Even as I write this, I will be celebrating my 21st birthday this weekend. It is definitely not going to be the grandiose party I had in mind, and it still stings a bit.

However, I know that I can still trust in God. I fully believe He has something exciting and new in store for us each day.

How do I know this? Well, my confidence comes from what I experienced last year in National Service (NS).

I enlisted on 2 October 2019.

After a shaving ceremony and a heartwarming send-off from my loved ones, I found myself on the island of Tekong.

Unlike most of my peers, I was looking forward to my time here. This was because I was much closer to achieving my childhood dream of going through command school and becoming an officer in the army.

As expected, I took my initial weeks in Tekong positively and was adjusting well to the training. I was well-liked by my commanders and got along with my bunk mates and platoon.

I could see my dream of becoming an officer just around the corner.

It was in this atmosphere and joyful mood that things took an unexpected turn.

Without warning, I found myself lying on the floor. I had blacked-out.

In the fourth week, on an ordinary Tuesday morning, I was queuing to receive my rifle for training.

Then, without warning, I found myself lying on the floor. I had blacked-out. My commanders and platoon mates went into a frenzy. By the time I realised what was going on, I was on a stretcher and about to be sent to the medical centre.

The next thing I knew, I was on an emergency boat speeding off the island. They rushed me to Changi General Hospital for a thorough medical check-up.

After the check-up and a few days of rest at home, I was back in Tekong. There I had to visit the medical centre for a follow-up. In the doctor’s office, my condition was explained to me – vasovagal syncope.

Then his words rang through my entire being: “Cliff, based on your condition, I’m sorry, but mostly probably, I have to take you out of course.”

At that moment, my world started to collapse. Being out of course meant I could not participate in any more training and would not graduate with my peers.

But more importantly, because of my condition, I was no longer eligible for command school.

This was the start of a very dry and difficult period for me.

Though I was trying my best to trust God, I found it extremely hard to understand why this was happening to me.

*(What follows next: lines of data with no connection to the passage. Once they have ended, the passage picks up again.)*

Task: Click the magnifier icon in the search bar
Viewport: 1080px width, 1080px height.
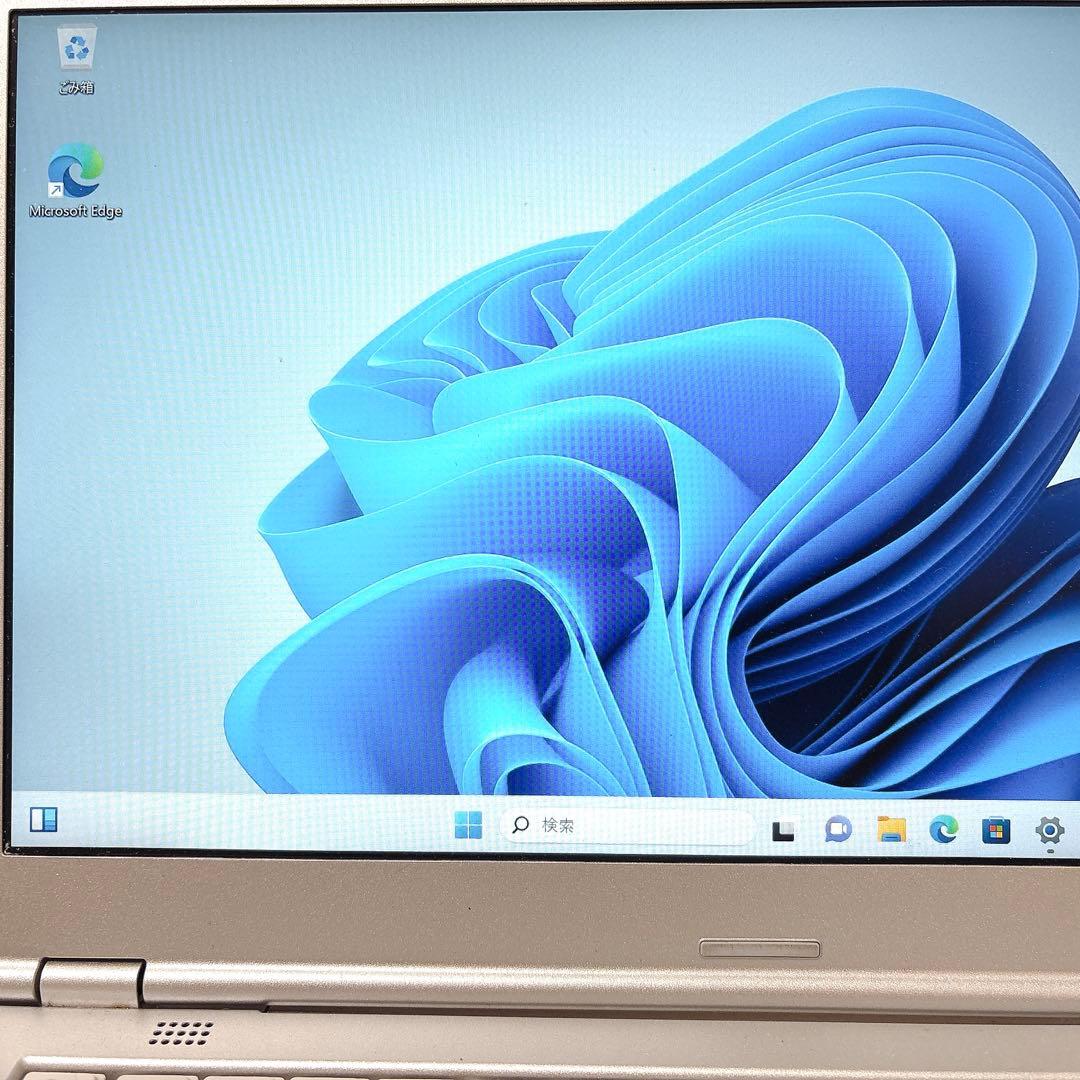Action: coord(521,825)

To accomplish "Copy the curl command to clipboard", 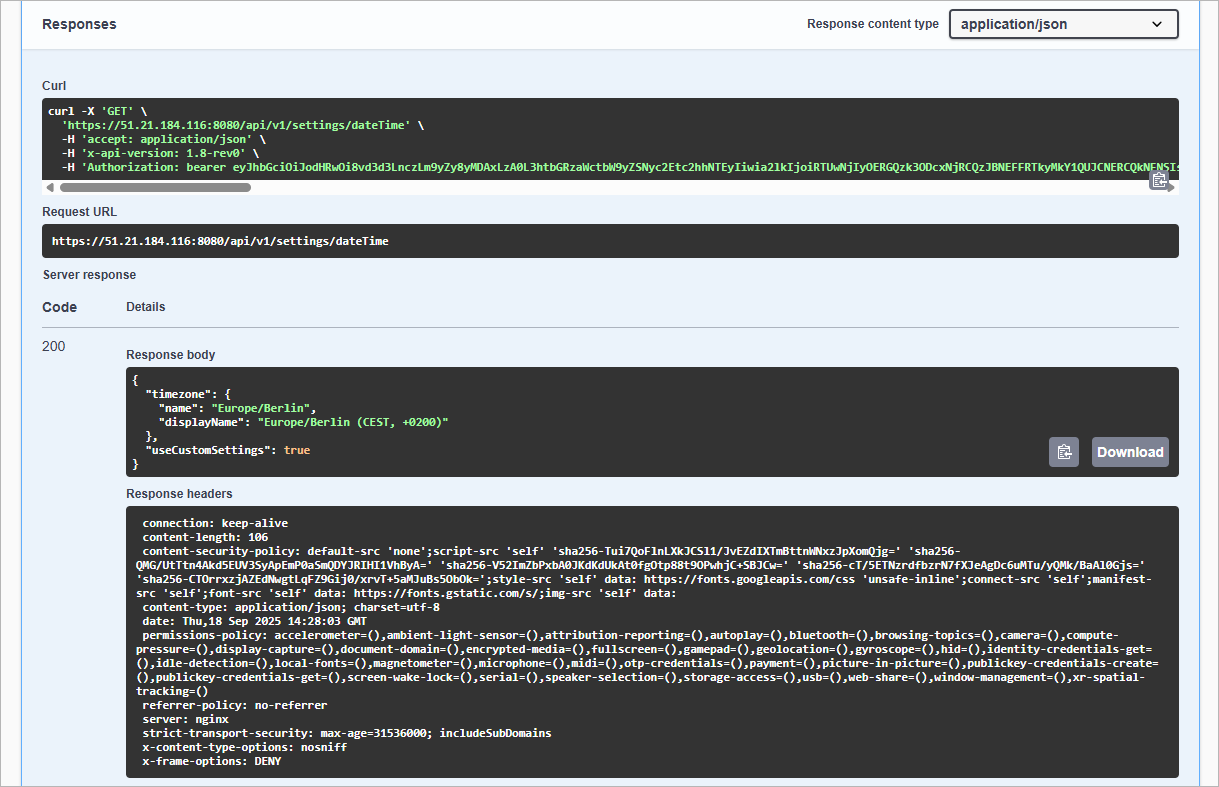I will click(1159, 180).
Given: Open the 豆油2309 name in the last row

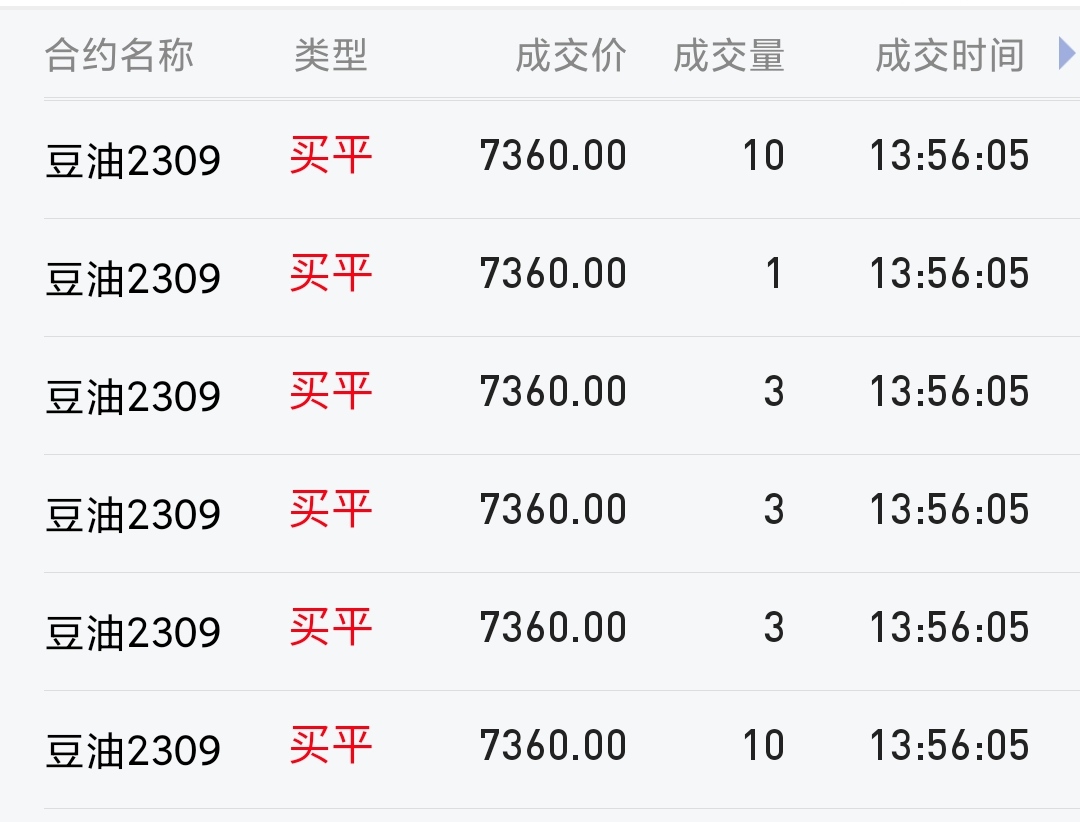Looking at the screenshot, I should 133,750.
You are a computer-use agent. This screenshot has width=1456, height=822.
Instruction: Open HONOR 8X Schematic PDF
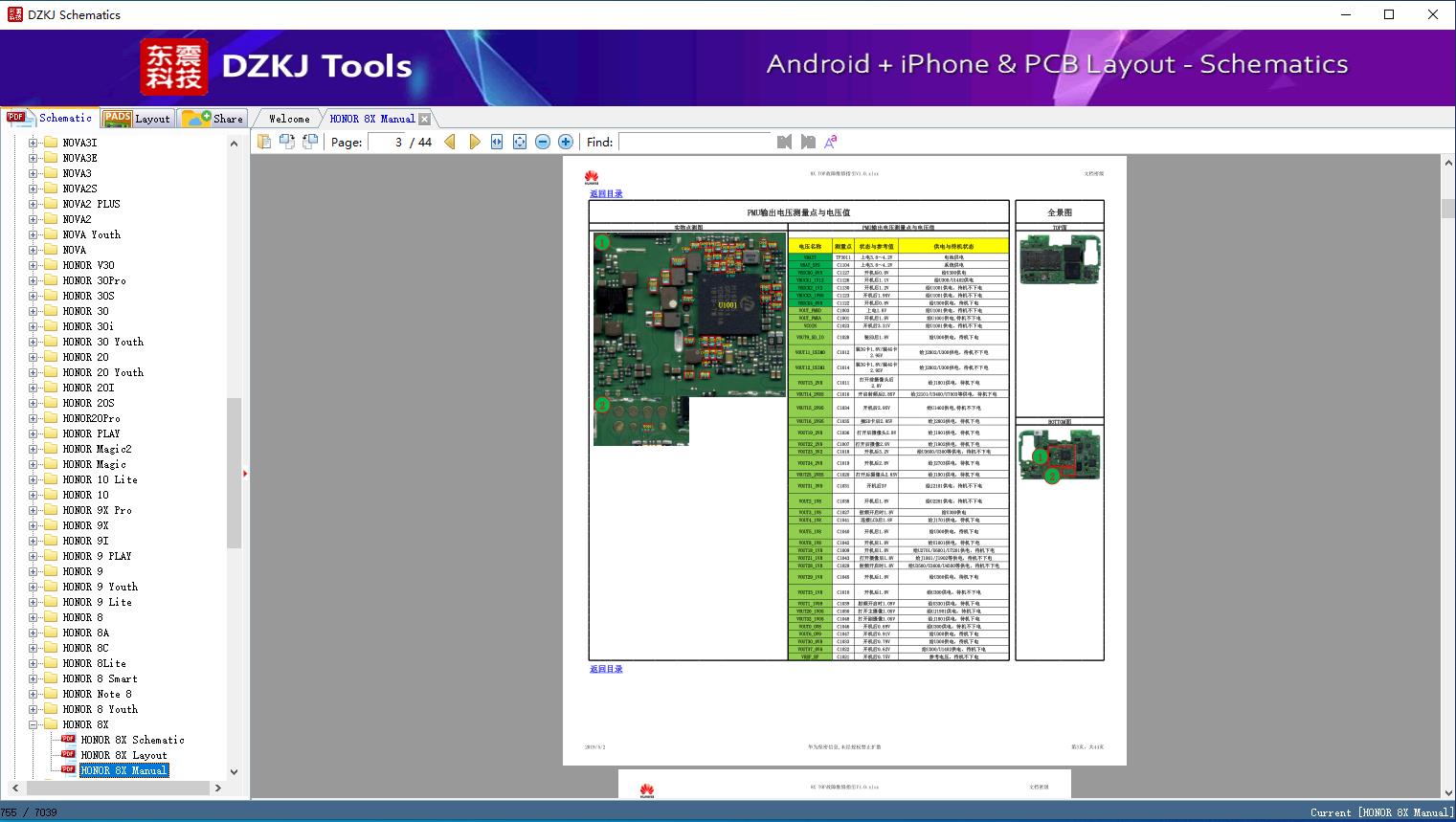pos(132,740)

Thoughts would constantly flood my mind about how I would never achieve my dream of becoming an officer. I gradually became upset, and even angry with God.

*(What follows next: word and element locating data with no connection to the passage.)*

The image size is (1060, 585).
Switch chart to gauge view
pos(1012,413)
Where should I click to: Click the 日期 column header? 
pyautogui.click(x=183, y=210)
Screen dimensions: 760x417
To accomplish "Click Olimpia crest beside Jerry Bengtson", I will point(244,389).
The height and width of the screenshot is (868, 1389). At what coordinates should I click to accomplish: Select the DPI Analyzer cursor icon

Why? That was the question I asked myself and God most often.

Why me? Why did this have to happen to me?

It was in this time of struggle that I experienced comfort and hope from my parents, cell leader, cell and the church community of my home church, Faith Community Baptist Church (FCBC).

They rallied behind me and encouraged me that God has a plan through it all. All of them sent me messages of trust and hope, citing personal experiences and the Bible on how God can turn things around.

They shared how God works even in our brokenness and disappointments – He turns our mess into a message, a trial into a triumph and a test into a testimony.

Through it all, I held onto Jeremiah 29:11 and the lyrics of, “I Raise A Hallelujah”. Through all these encounters with God, I could move on with my life in the knowledge that He has something better in store for me.

He turns our mess into a message, a trial into a triumph and a test into a testimony.

Fast forward half a year, and now I find myself enjoying a relaxed and meaningful time in the Air Force as a storeman.

The abundance of time in this vocation has allowed me to do many things in the past few months. I was able to lead an evangelistic outreach event, spend more quality time with my parents and hang out more with my friends.

Daily life in camp is awesome as I have been blessed with exceptional colleagues, caring superiors and a wonderful work environment. This camp where I stay from Mondays to Fridays is also great as we have access to facilities such as the gym, swimming pool and basketball court.

Looking back, I can see now that God had this special plan for me when I went out of course.

It was definitely not what I had in mind, but it is much better than what I had hoped for from my time in NS. Though I may not be an officer, I enjoy my work and am able to do so many fruitful things.

So I hope my experience challenges your perspective on this COVID-19 season. It can be a prelude to something exciting God has in store for our lives.

We just need to wait patiently and trust in Him. It may not be easy right now, but the wait will be worthwhile.

Will you trust God for what He has in store for you?

  1. What was the biggest disappointment you’ve experienced in life?
  2. Where did you see God in it?
  3. How could you have handled it in a more God-honouring way?